Delphi Image Processing-Gaussian blur

Source: Internet
Author: User

Reading Tips:

Delphi Image ProcessingThe series focuses on efficiency. The general code is Pascal, and the core code is BaSm.

C ++ Image ProcessingThe series focuses on code clarity and readability, and all uses C ++ code.

Make sure that the two items are consistent and can be compared with each other.

The code in this article must include the imagedata. Pas unit in "Delphi Image Processing-data type and public process.

 

Note: The image Gaussian fuzzy processing code is modified most often. Although this modification does not change the algorithm, the processing process has been modified. This alone can increase the processing speed by more than 40% on the original basis. At the same time, the SSE floating-point operation is used to replace the fixed-point operation of the original assembly. In order to facilitate the comparison, and do not want to destroy the original code, the original code is slightly modified and retained. The modified code is appended to the article.

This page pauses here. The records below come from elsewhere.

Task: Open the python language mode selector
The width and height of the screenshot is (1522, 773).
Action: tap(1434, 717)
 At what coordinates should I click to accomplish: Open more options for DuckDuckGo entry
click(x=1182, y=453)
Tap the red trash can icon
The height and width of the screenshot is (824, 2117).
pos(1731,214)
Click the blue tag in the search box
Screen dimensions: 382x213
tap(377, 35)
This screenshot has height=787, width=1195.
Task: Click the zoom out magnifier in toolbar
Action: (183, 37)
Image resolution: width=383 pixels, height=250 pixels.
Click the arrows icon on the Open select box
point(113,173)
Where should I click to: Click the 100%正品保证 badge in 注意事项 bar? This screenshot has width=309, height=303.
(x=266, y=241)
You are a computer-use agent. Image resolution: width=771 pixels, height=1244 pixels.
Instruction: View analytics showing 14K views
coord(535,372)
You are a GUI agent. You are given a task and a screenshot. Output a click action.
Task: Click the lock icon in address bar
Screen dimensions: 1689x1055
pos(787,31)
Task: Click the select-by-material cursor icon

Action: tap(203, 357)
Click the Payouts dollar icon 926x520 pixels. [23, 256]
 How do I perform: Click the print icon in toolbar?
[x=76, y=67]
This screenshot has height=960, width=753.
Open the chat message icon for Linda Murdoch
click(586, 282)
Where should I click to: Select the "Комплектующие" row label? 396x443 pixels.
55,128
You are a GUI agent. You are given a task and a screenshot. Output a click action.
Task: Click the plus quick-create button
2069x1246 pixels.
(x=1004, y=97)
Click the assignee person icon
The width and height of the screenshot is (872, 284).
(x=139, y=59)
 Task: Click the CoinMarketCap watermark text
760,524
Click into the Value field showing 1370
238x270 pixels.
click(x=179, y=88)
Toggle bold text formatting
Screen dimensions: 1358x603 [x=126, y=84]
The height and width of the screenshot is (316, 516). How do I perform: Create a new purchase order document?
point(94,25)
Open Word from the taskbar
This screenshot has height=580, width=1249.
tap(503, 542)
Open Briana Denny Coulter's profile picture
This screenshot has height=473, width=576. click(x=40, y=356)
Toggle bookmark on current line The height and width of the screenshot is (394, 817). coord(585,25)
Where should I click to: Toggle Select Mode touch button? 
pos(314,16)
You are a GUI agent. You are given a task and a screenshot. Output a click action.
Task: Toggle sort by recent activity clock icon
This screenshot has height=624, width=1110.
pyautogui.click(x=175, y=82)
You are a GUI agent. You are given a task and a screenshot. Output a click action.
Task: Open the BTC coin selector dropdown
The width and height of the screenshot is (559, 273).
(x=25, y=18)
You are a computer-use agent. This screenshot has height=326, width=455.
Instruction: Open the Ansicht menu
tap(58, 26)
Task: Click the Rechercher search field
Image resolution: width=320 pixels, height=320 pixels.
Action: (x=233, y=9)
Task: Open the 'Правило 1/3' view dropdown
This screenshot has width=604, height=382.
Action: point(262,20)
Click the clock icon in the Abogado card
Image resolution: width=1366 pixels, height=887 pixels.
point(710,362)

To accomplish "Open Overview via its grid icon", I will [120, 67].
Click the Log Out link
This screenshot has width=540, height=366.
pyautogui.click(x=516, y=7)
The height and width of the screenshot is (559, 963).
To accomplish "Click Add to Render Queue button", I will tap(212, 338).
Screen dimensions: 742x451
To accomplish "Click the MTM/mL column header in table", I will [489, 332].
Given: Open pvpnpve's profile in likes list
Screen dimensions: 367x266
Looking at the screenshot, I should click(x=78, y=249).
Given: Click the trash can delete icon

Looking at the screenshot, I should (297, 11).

In my article "Delphi Image Processing-image convolution", I once introduced the use of common image convolution processes to perform Gaussian blur on the image. The processing effect is not bad, it feels okay to process small images, but it is still too slow to process large images, on my P4 2.8 GB and 1 GB memory machines, perform Gaussian fuzzy q = 3, r = 5 on 10 million pixel images, excluding image loading and pre-data conversion, the processing speed has never been significantly improved after several modifications. The main reason is the general convolution process: the convolution template obtained with r = 5 is 11x11 pixels, and each pixel has four components (32-bit argb ), each pixel must be subject to 11*11*4 = 484 multiplication, 484 addition, and 4 Division. Finally, it must be subject to determining whether four components are super-bounded, it's hard to think about it! If you do not use BaSm to Process Code with fixed points, the processing speed is even harder to imagine.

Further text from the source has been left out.